In Lonoff’s study that night I began letter after letter explaining myself to my father, but each time I got to the point of repeating E. I. Lonoff’s praise for my work, I tore the thing up in a rage. I owed no explanations, and he wouldn’t buy those I offered anyway, if he even understood them. Because my voice started back of my knees and reached above my head wasn’t going to make him any happier about my informing on those unsavory family miscreants who were nobody’s business but our own. Nor would it help to argue that Essie wielding her hammer came off in my story as something more impressive than an embarrassment; that wasn’t what other people were going to say about a woman who behaved like that, and then expressed herself in a court of law like a man in a barroom brawl.
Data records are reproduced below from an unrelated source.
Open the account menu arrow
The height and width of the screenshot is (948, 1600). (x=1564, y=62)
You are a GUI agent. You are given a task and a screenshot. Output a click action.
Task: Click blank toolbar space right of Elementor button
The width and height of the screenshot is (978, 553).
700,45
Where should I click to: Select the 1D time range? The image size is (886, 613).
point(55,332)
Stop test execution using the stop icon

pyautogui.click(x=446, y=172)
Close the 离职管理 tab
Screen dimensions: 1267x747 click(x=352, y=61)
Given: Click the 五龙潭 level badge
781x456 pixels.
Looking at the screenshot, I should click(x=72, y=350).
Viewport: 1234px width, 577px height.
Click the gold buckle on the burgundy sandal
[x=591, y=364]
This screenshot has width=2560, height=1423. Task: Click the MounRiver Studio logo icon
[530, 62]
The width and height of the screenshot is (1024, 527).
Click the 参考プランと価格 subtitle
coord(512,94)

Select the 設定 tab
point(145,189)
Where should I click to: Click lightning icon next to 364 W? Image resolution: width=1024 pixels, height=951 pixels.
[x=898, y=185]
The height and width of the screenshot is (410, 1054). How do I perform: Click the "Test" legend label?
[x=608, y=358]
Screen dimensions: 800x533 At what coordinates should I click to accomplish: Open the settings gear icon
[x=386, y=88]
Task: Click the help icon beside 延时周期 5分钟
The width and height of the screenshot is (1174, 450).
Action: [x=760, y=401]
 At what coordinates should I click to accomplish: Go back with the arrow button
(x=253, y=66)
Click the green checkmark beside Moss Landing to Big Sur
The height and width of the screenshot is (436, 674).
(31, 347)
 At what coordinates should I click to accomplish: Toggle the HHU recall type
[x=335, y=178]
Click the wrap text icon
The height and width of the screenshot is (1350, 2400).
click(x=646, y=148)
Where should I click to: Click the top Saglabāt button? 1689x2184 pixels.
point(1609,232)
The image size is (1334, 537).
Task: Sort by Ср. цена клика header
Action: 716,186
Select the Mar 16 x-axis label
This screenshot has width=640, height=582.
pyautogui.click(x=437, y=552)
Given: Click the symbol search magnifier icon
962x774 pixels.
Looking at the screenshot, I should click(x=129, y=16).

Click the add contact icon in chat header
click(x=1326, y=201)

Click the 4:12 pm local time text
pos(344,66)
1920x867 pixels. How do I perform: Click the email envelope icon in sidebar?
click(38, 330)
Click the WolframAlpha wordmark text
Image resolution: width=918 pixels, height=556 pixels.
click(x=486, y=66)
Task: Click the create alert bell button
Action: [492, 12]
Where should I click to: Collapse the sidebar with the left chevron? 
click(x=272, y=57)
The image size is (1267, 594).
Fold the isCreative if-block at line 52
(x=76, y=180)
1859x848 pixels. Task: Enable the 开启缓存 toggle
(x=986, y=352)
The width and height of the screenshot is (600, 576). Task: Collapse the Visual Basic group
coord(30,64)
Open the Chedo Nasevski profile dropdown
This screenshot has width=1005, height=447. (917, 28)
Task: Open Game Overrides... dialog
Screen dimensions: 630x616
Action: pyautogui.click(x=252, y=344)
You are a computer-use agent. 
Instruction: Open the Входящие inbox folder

Nor would a spin through the waxworks of my literary museum—from Babel’s Odessa gangsters to Abravanel’s Los Angeles worldlings—convince him that I was upholding the responsibilities placed on me by his hero, the judge. Odessa? Why not Mars? He was talking about what people would say when they read that story in North Jersey, where we happened to come from. He was talking about the
goyim
, who looked down on us with enough unearned con tempt already, and who would be only too pleased to call us all kikes because of what I had written for the whole world to read about Jews fighting over money. It was not for me to leak the news that such a thing could possibly happen. That was worse than informing—that was collaborating.